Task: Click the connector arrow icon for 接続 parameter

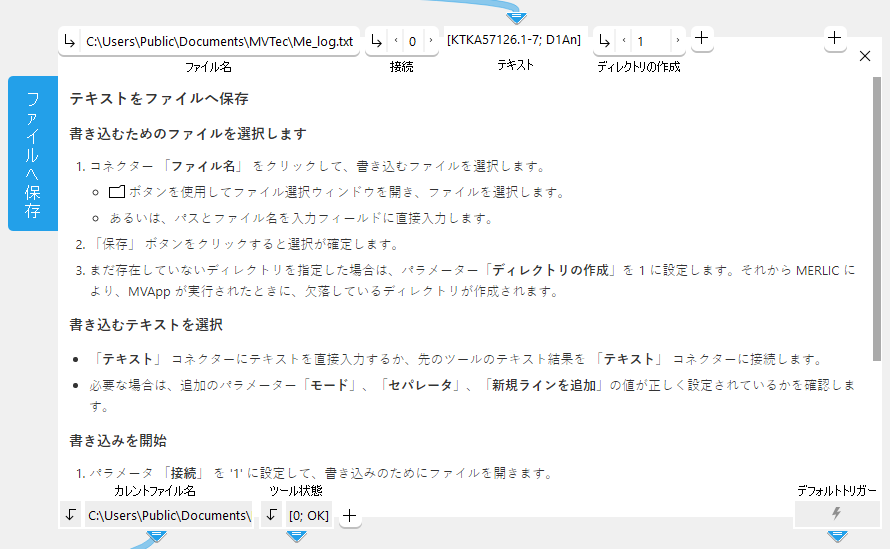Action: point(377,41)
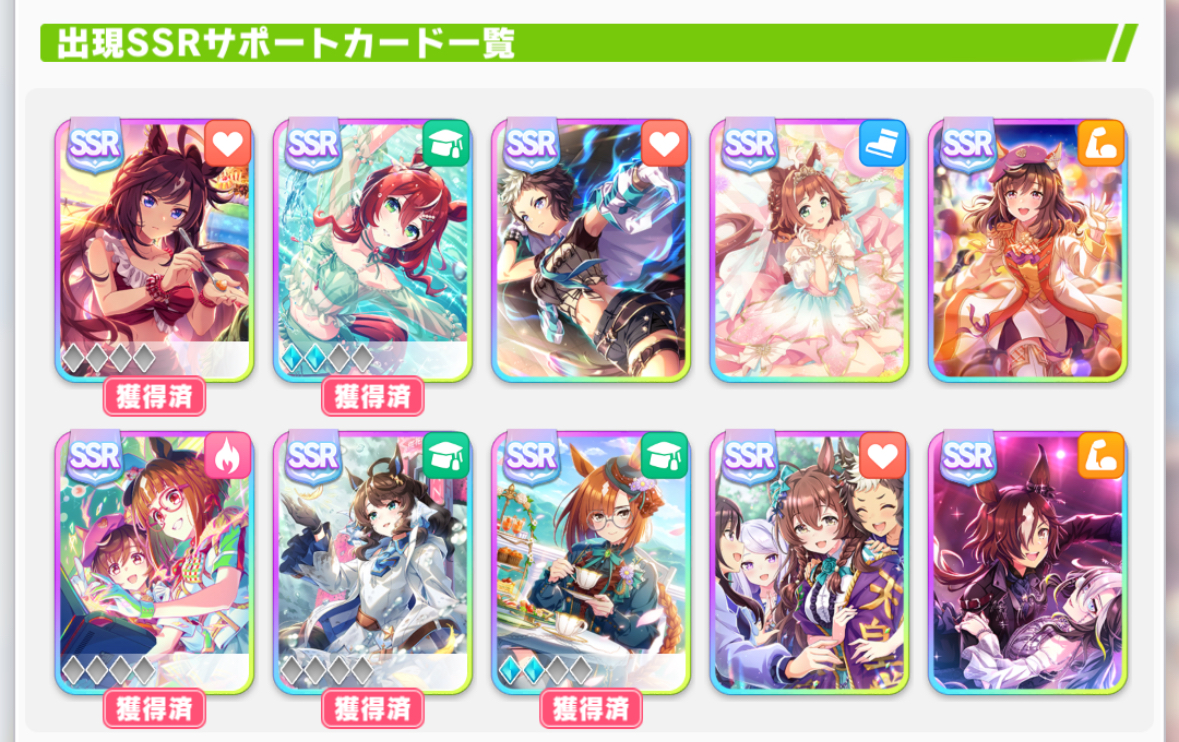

...

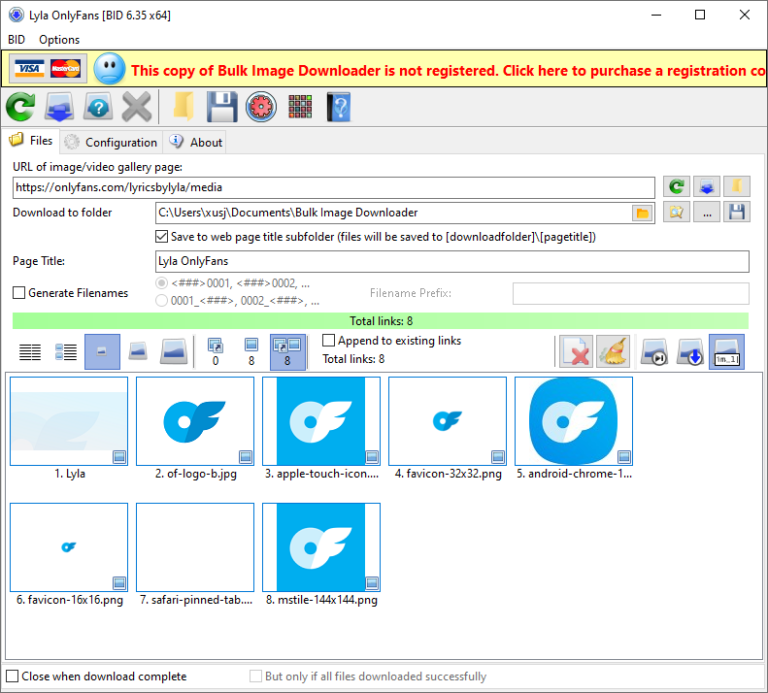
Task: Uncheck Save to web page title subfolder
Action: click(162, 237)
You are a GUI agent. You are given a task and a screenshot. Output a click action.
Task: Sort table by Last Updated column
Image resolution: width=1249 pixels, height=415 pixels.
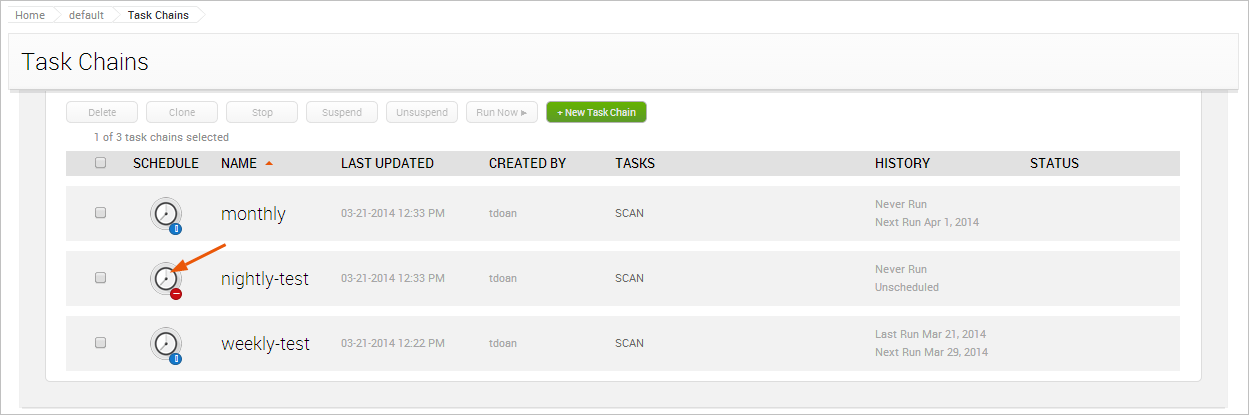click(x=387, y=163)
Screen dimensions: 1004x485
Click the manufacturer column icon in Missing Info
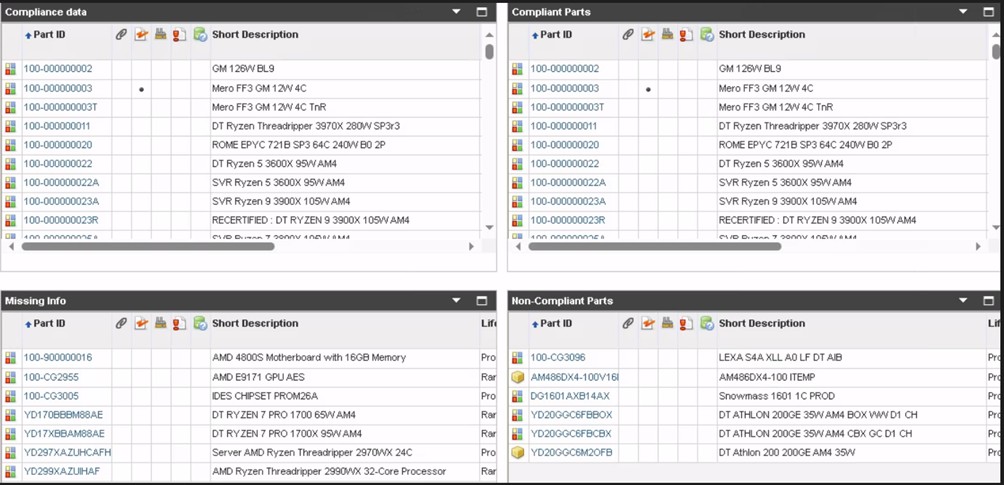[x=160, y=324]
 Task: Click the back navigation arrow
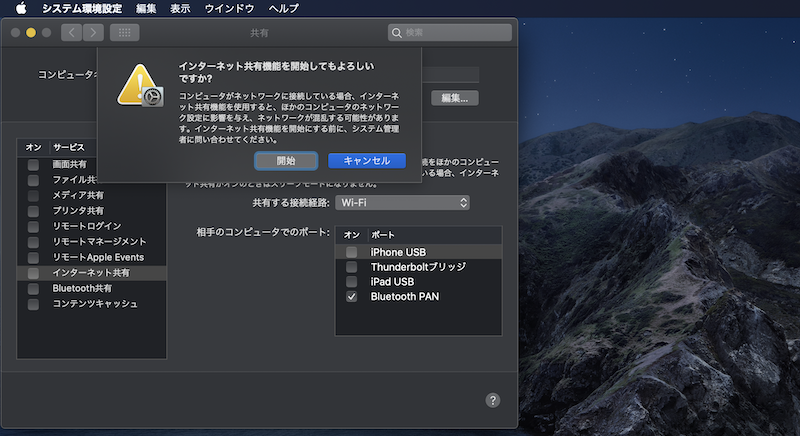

* * *

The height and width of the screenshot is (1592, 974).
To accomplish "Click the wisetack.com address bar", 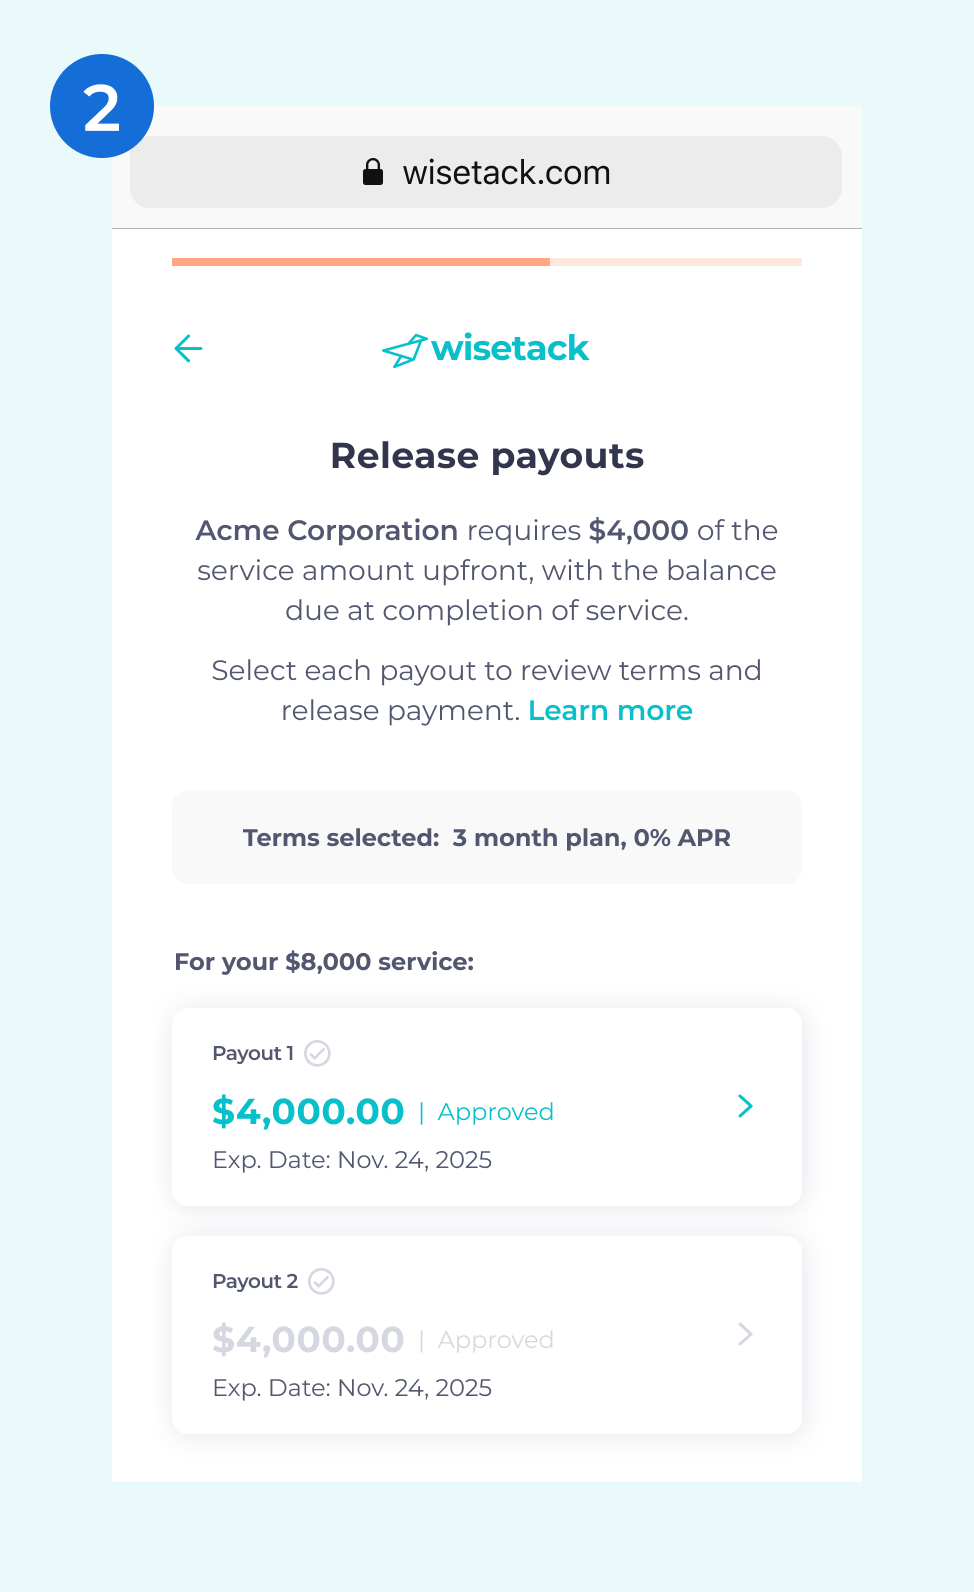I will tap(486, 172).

→ **Task prompt**
Copy out every line of the data where the word "screenshot" occurs.

→ **Worked solution**
You are a GUI agent. You are given a task and a screenshot. Output a click action.
The height and width of the screenshot is (1592, 974).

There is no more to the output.